Anger is scary. As a sin, its effects are immediate, serious and scarring. It involves a loss of control – a blind, all-consuming fury that envelopes them, causing them to lash out at those around them, often for the most trivial of reasons. Those on the ‘receiving end’ fear this volatile, indiscriminate, and unreasonable anger. Maybe you’ve been the victim of such rage, whether on the road or as part of your daily reality in an abusive relationship. Whatever the case, whatever the cause, anger is scary.

But there seems to be a problem, because the Christian God is described as ‘an angry God’. Jesus himself is often moved by anger and his rampage through the temple with a whipped cord is surely a gross and embarrassing over-reaction?! Critics of Christianity are quick to point out this contradiction questioning why they should give their lives to a capricious, mean-spirited and angry God. It’s a great question and one that Christians should not shy away from.

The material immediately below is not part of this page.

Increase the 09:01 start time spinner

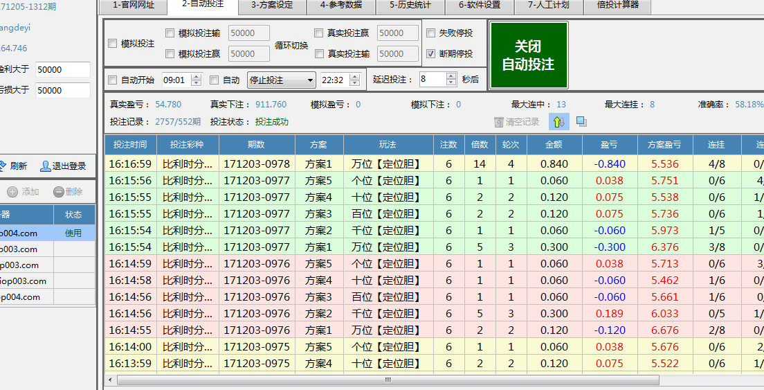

To begin, we must start with God’s anger and not our own. The Bible often links God’s anger with his justice – a key to understanding the problem: Anger is not a bad thing. In fact, when God gets angry it is always for good reasons. He gets angry when he sees the injustices that occur on this earth and when he sees how we have destroyed and warped his perfect creation through selfish rebellion. It is right and proper for God to be angry at paedophiles who systematically abuse innocents, at those who deliberately exploit the vulnerable. God is even right to be angry with me, because there is ‘no-one righteous, not even one’, I have turned away from God and I have sought to live life apart from God’s rule.

So what does this mean for human anger? The Bible gives us this command: ‘in your anger do not sin: do not let the sun go down while you are still angry, and do not give the devil a foothold’ (Ephesians 4: 26-27). Notice that anger is not a sin in and of itself. Although we can (and should!), like Jesus, get angry at the injustices of this world, too often humans warp and twist this good emotion into something sinful. The difference between ‘good’ anger and ‘sinful’ anger is the cause of the anger. How often do we get angry because of perceived injustices against us which affront the godlike position we have exalted ourselves to? We are angry because someone has dared to cross us, failing to put us first in their lives.

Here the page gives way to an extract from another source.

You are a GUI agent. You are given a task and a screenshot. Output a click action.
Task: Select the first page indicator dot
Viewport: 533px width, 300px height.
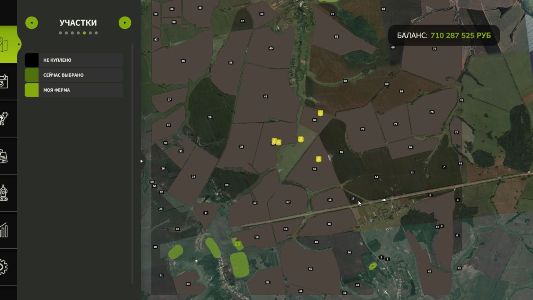pyautogui.click(x=60, y=33)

Of course this is what makes Jesus’ response to us so staggering – he has every right to be self-consumed because he is God. He therefore has every right to unleash his wrath on us, and yet he took the wrath on himself by becoming human and suffering a cruel and humiliating death. What an extraordinary response. It is true that for some anger management is an issue for professional help, but for most of us perhaps we should ponder on Jesus mercy and patience with us, the next time someone steals our parking spot and jumps in front of us in a queue. Not only will it control our anger, but it will give us a greater understanding of the phenomenal sacrifice that our Lord and Saviour graciously gave us on the cross.